Tinha certeza de que, se encontrasse uma aventura para ela, algo que despertasse na mulher a ideia de que teria a chance de escrever seu nome na história, Faile partiria. Ela fingia compreender por que Perrin precisava ficar, mas volta e meia indicava que queria partir e que esperava que ele a acompanhasse. O rapaz tinha certeza de que ela morderia a isca certa, que partiria sem ele.

A maioria dos rumores ela saberia que eram distorções atrasadas da verdade, assim como ele sabia. Diziam que a guerra que ardia no Oceano de Aryth era obra de um povo que ninguém nunca ouvira falar chamado Sawchin, ou algo do tipo — ouvia muitas variações de diversos contadores — um povo estranho que talvez fosse o exército de Artur Asa-de-gavião retornando depois de mil anos. Um sujeito, um taraboniano de chapéu redondo e vermelho, com um bigode mais grosso que o chifre de um touro, informou, muito sério, que o próprio Asa-de-gavião conduzira aquela gente, empunhando a lendária espada da Justiça. Havia rumores de que a lendária Trombeta de Valere, que supostamente convocaria os mortos dos túmulos para lutar na Última Batalha, fora encontrada. Em Ghealdan, motins haviam estourado por todo o país. Illian sofria de epidemias de loucura em massa. Em Cairhien, a fome reduzia a matança. Em algum lugar das Terras da Fronteira cresciam os ataques de Trollocs. Perrin não podia mandar Faile para nada daquilo, nem que fosse para tirá-la de Tear.

Os relatos dos problemas em Saldaea pareciam promissores — o próprio lar deveria ser atraente para a jovem, e Perrin ouvira dizer que Mazrim Taim, o falso Dragão, fora preso por Aes Sedai — mas ninguém sabia que tipo de problemas havia por lá. Inventar qualquer coisa não adiantaria de nada, não importava o que ele encontrasse, a mulher decerto investigaria antes de sair caçando. Além do mais, qualquer tumulto em Saldaea poderia muito bem ser tão ruim quanto as outras coisas de que tinha ouvido falar.

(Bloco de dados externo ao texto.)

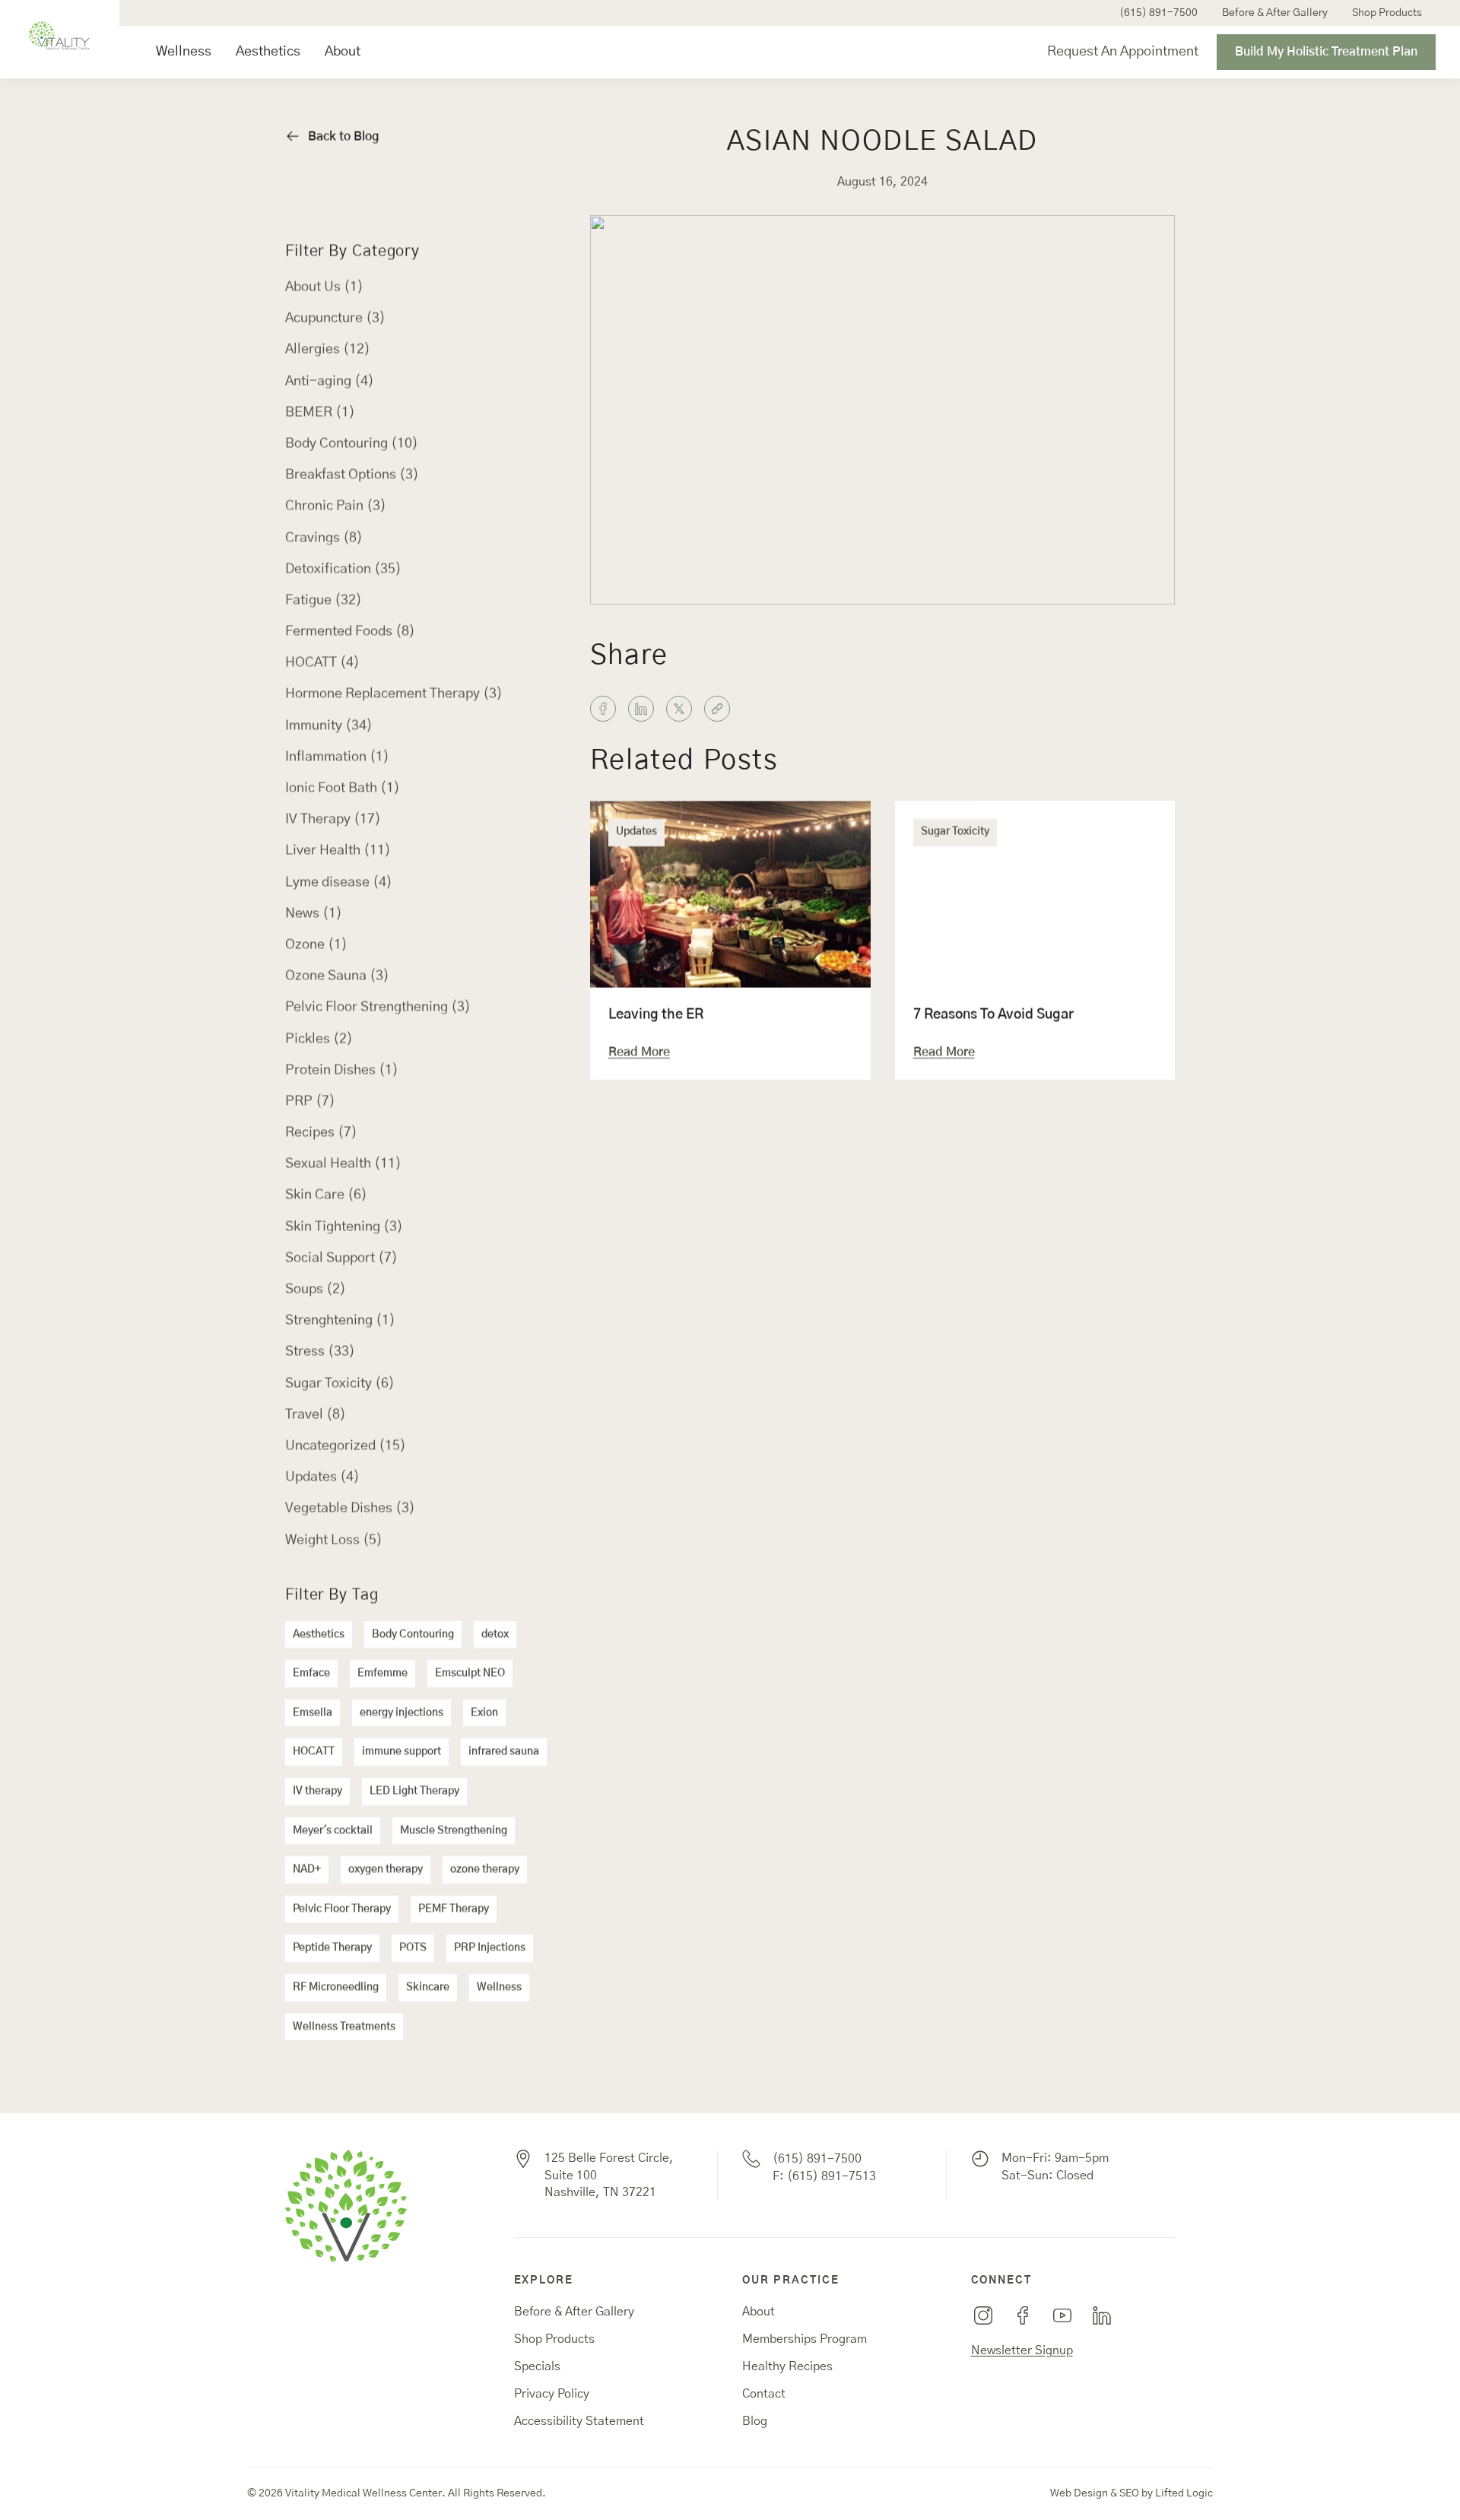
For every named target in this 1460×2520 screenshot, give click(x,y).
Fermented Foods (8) (350, 631)
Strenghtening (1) (340, 1320)
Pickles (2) (319, 1039)
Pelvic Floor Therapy (342, 1908)
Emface (311, 1673)
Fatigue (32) (323, 600)
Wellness (183, 52)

Perrin também não podia revelar onde passava o tempo, pois Faile iria querer saber os motivos. Ela sabia que ele não era como Mat, que gostava de ficar circulando pelas tavernas. Perrin nunca tivera talento para mentira, por isso a enrolava o quanto podia, e a mulher já tinha começado a responder com olhares longos, oblíquos e silenciosos. Tudo o que ele podia fazer era redobrar os esforços para encontrar uma história que a seduzisse. Precisava afastá-la de si, antes que Faile acabasse morta. Precisava.

Egwene e Nynaeve passaram mais tempo com Joiya e Amico, sem sucesso. As duas nunca mudavam as histórias. Sob protestos de Nynaeve, Egwene até tentou contar a cada uma o que a outra dissera, para ver se algo se desencaixava. Amico apenas as encarou, choramingando sobre como nunca ouvira falar de tal plano. Mas acrescentou que poderia ser verdade. Poderia. A mulher suava, ávida por agradar. Joiya respondeu, com frieza, que fossem a Tanchico, se assim desejavam.

— Ouvi dizer que hoje em dia é uma cidade desagradável — comentou, serena, os olhos de corvo brilhando. — O Rei não detém poder sobre muito mais do que própria a cidade, e soube que a Panarca desistiu de manter a ordem civil. Braços fortes e facas ligeiras governam Tanchico. Mas podem ir, se for a vontade de vocês.

Nenhuma palavra vinha de Tar Valon, nada que informasse se a Amyrlin estava lidando com a possível ameaça de libertação de Mazrim Taim. Desde que Moiraine enviara os pombos — presumindo que ela de fato o fizera — houvera bastante tempo para que uma mensagem chegasse, por um barco veloz ou um homem a cavalo. Egwene e Nynaeve debatiam em relação a isso; Nynaeve admitia que a Aes Sedai não podia mentir, mas tentava encontrar distorções nas palavras de Moiraine. A própria Moiraine parecia não se preocupar com a falta de resposta da Amyrlin, embora fosse difícil avaliar sua calma impassível.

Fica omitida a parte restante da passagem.